▶ **Work order**:
Every line below from the one containing "Click the 9.8 in (25 cm) value" through the one containing "Open the help question mark icon" is to be printed exactly, with the pictures omitted.

▶ **Available data**:
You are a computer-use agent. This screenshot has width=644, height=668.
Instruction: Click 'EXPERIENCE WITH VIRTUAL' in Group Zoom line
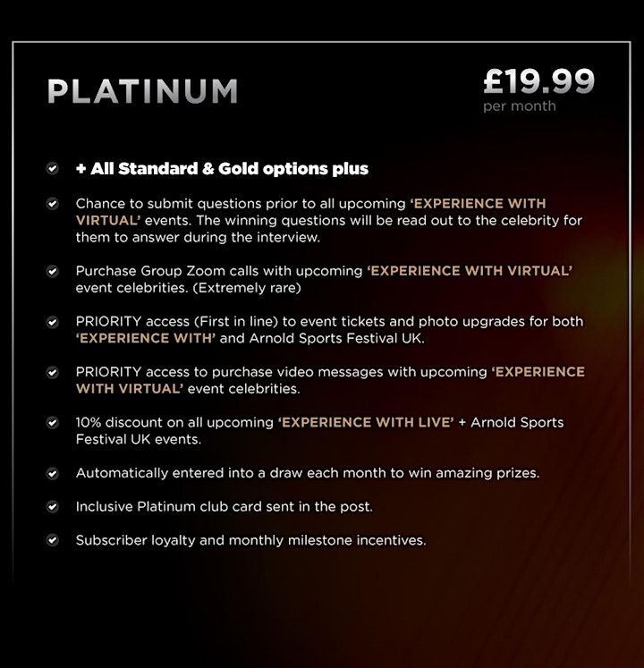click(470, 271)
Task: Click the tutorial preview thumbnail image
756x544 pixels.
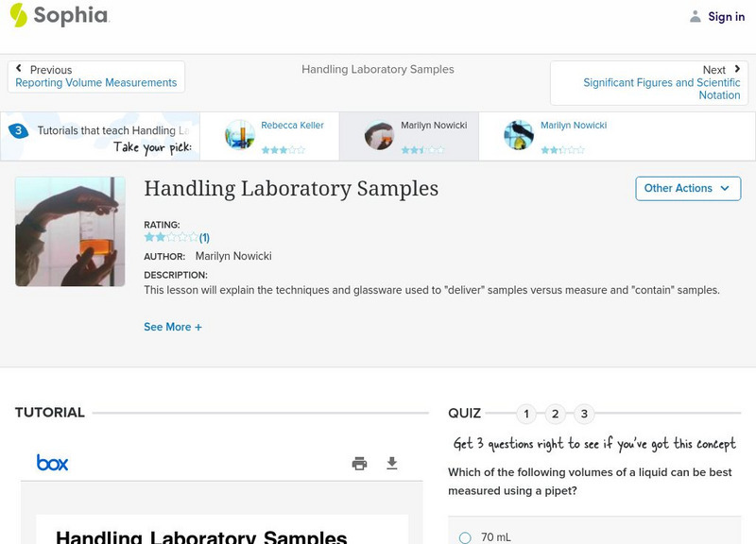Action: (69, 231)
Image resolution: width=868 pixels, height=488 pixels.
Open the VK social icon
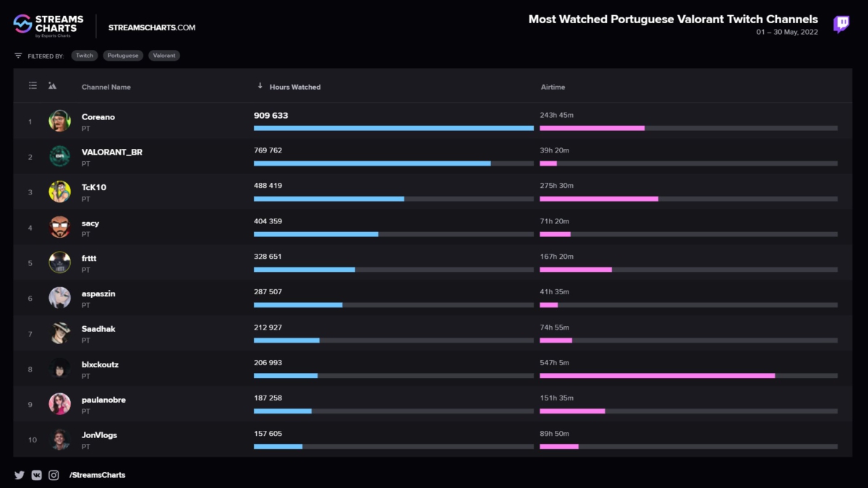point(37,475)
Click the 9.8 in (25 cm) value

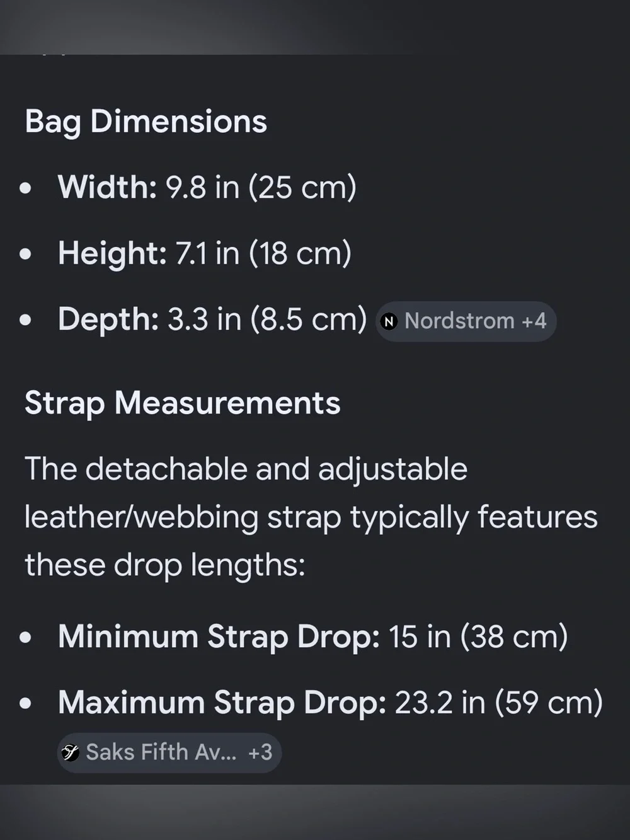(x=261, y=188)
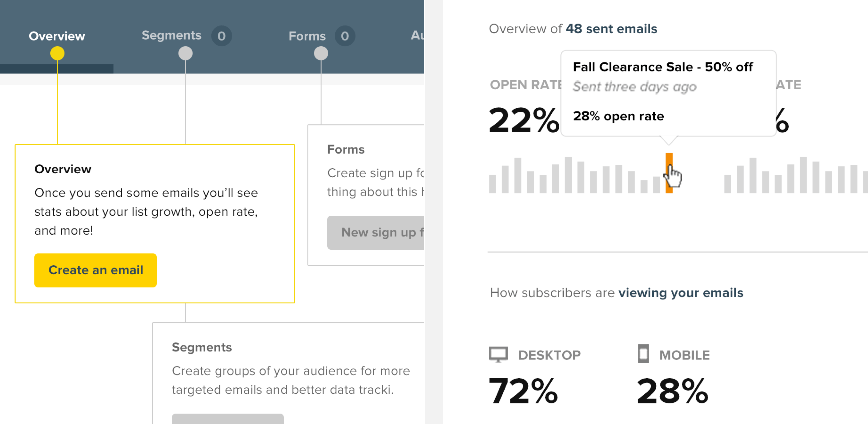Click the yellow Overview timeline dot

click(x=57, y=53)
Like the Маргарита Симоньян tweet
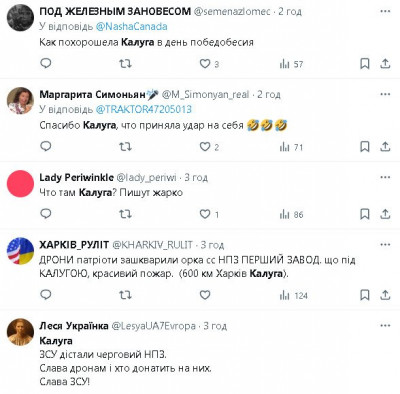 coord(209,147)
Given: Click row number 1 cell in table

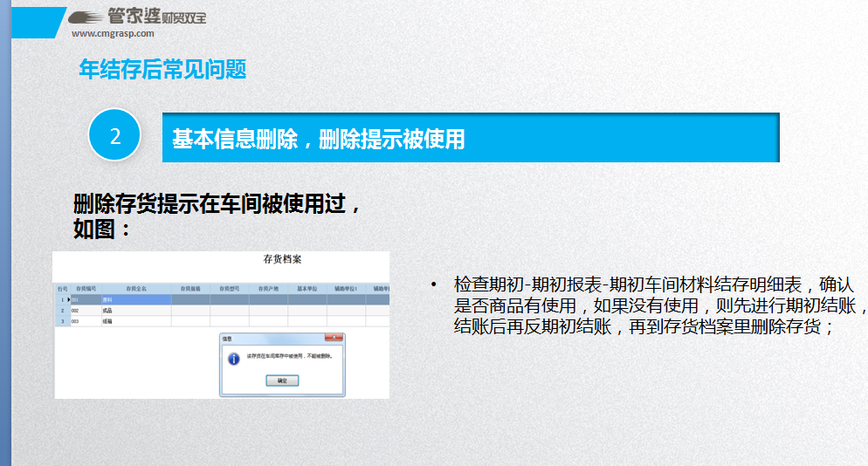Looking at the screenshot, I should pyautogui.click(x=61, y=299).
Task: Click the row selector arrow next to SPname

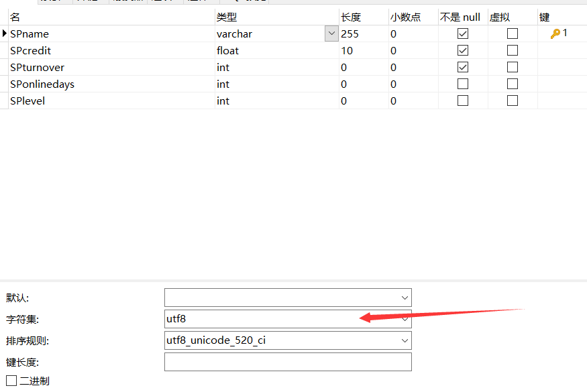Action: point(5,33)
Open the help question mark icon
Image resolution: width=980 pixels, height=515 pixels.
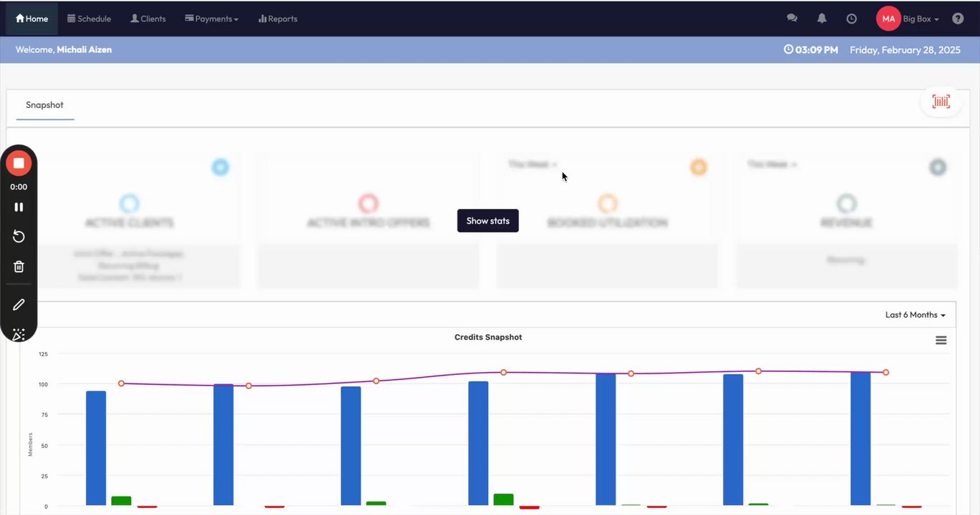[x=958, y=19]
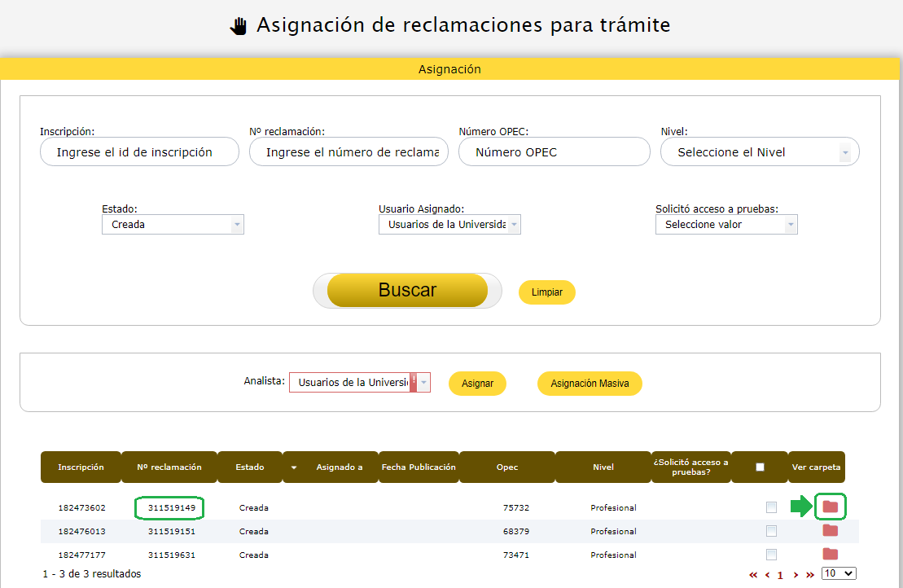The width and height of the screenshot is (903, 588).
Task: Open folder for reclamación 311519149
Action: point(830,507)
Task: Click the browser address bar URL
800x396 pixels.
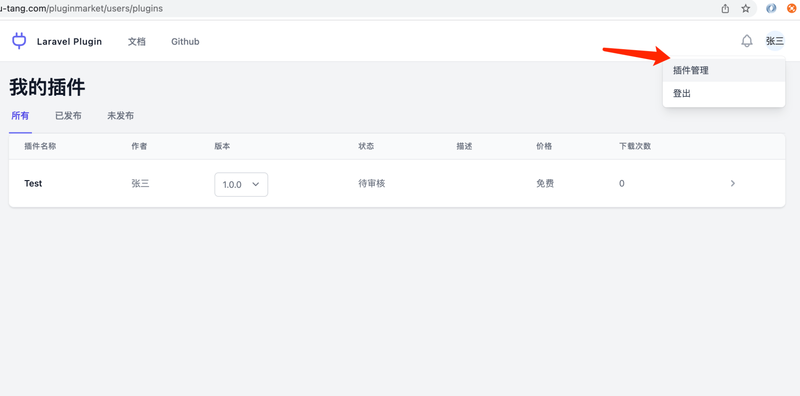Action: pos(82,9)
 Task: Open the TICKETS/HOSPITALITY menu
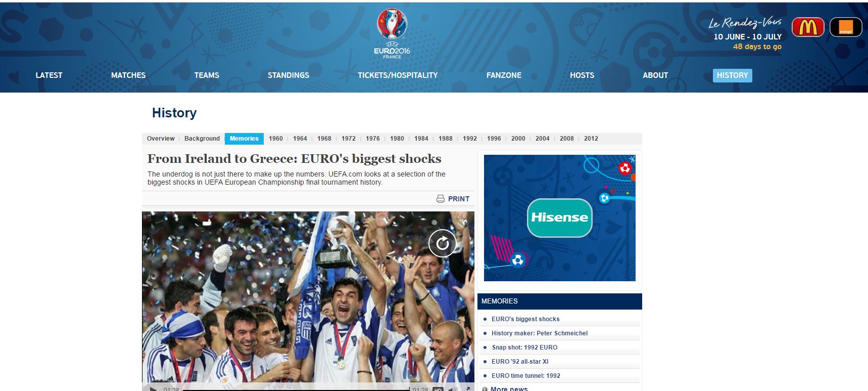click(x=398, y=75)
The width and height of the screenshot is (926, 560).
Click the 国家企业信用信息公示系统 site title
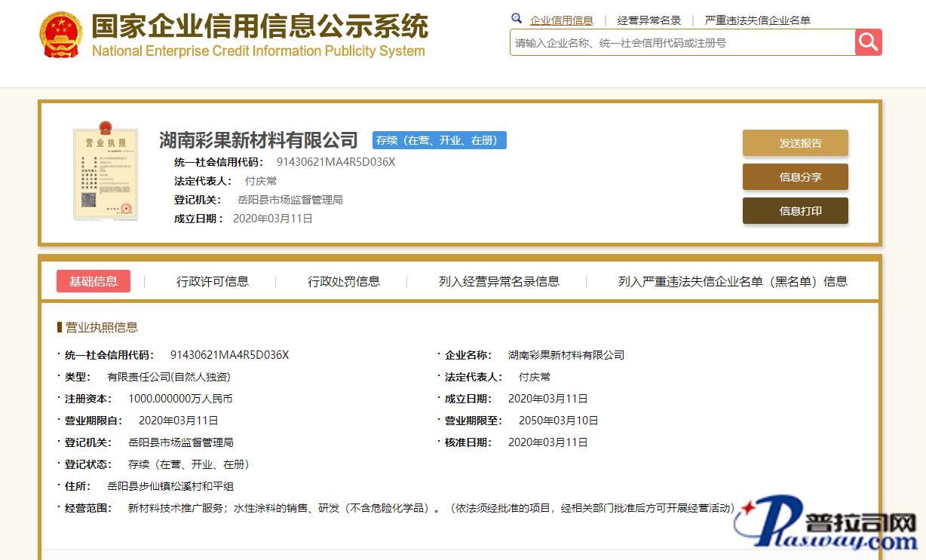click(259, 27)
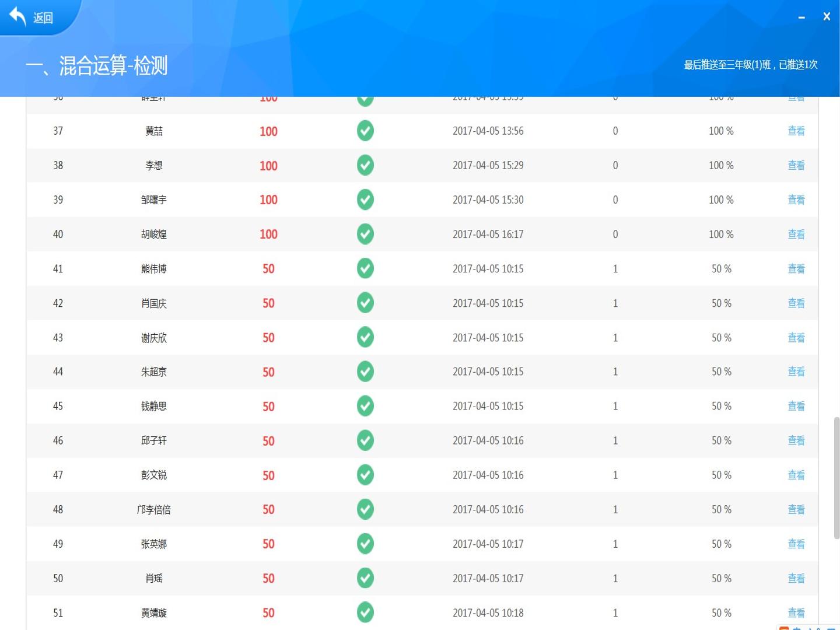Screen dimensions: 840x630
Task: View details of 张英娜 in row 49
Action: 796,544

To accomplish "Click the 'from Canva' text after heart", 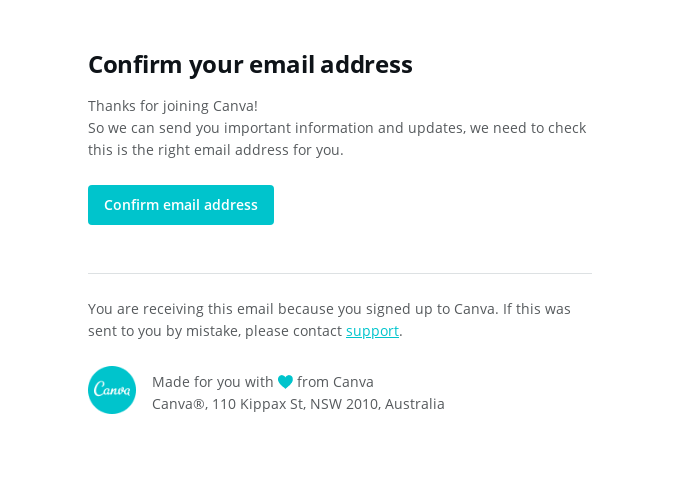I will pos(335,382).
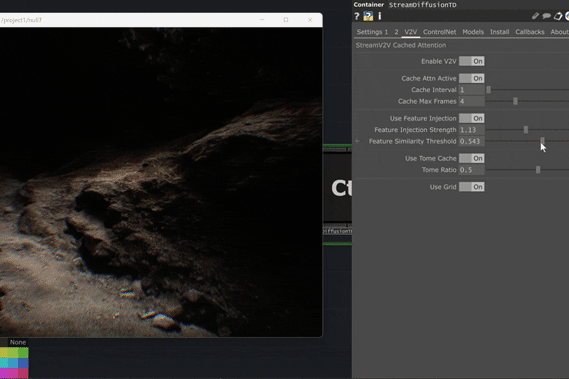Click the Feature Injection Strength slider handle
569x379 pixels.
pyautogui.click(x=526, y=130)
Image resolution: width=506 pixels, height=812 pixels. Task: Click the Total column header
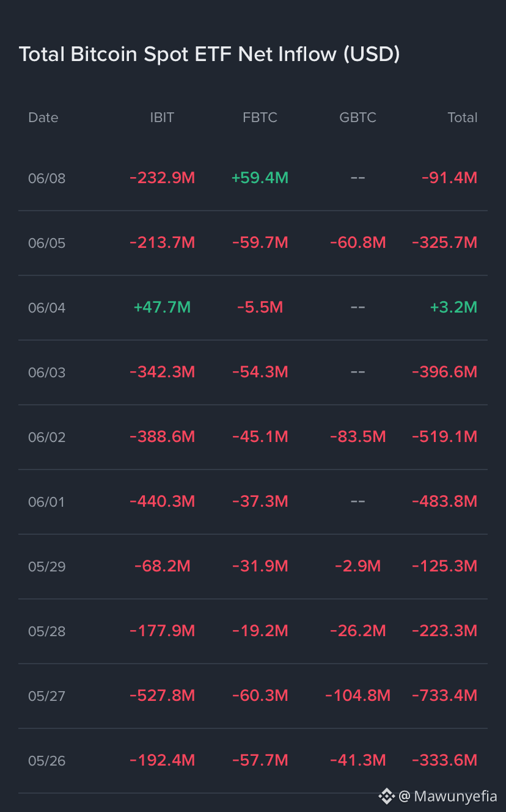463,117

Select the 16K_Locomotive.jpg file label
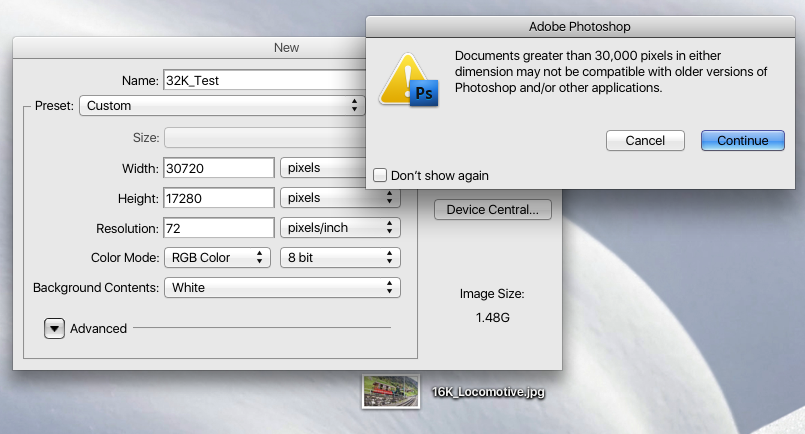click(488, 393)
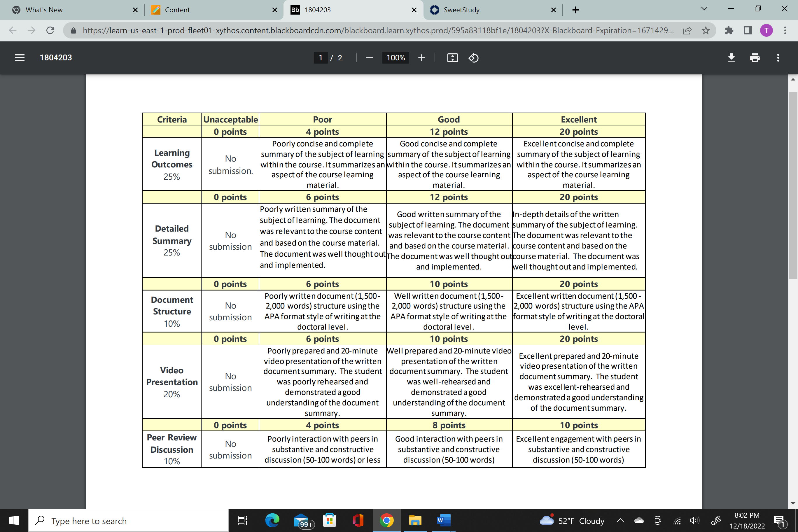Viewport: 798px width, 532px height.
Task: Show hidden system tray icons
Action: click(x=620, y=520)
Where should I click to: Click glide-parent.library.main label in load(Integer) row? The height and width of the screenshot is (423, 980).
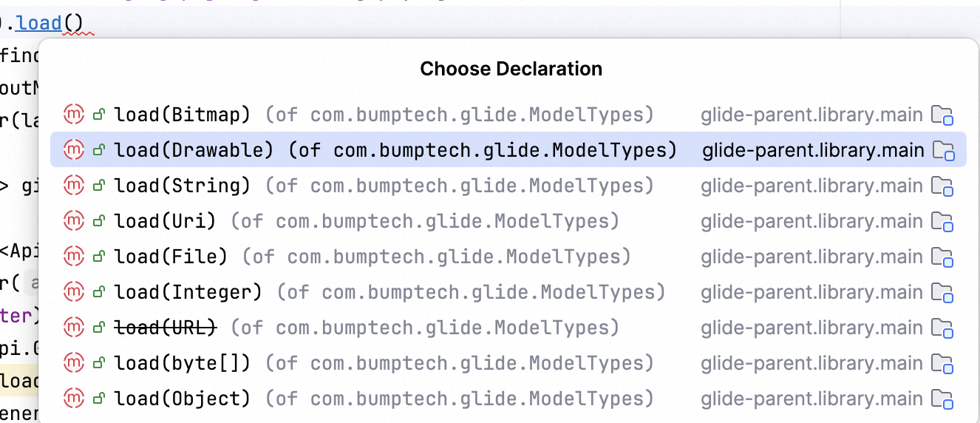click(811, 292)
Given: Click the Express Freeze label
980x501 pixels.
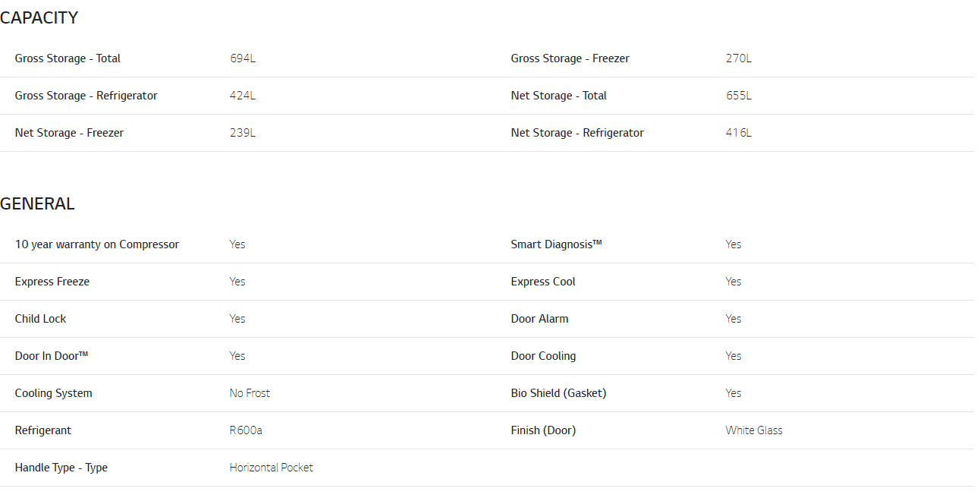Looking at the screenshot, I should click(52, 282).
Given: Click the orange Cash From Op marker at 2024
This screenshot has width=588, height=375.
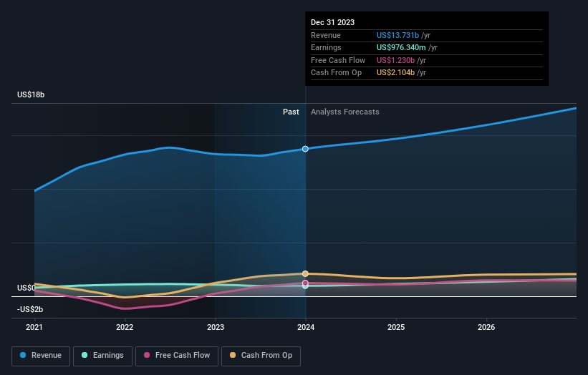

▶ **Solution to this exercise**:
Click the 9.8 in (25 cm) value

(x=261, y=188)
Click the yellow Overview timeline dot

click(x=57, y=53)
Like the Маргарита Симоньян tweet
 coord(209,147)
Given: Click row number 1 cell in table

Looking at the screenshot, I should pyautogui.click(x=61, y=299).
Task: Click the row selector arrow next to SPname

Action: point(5,33)
Open the help question mark icon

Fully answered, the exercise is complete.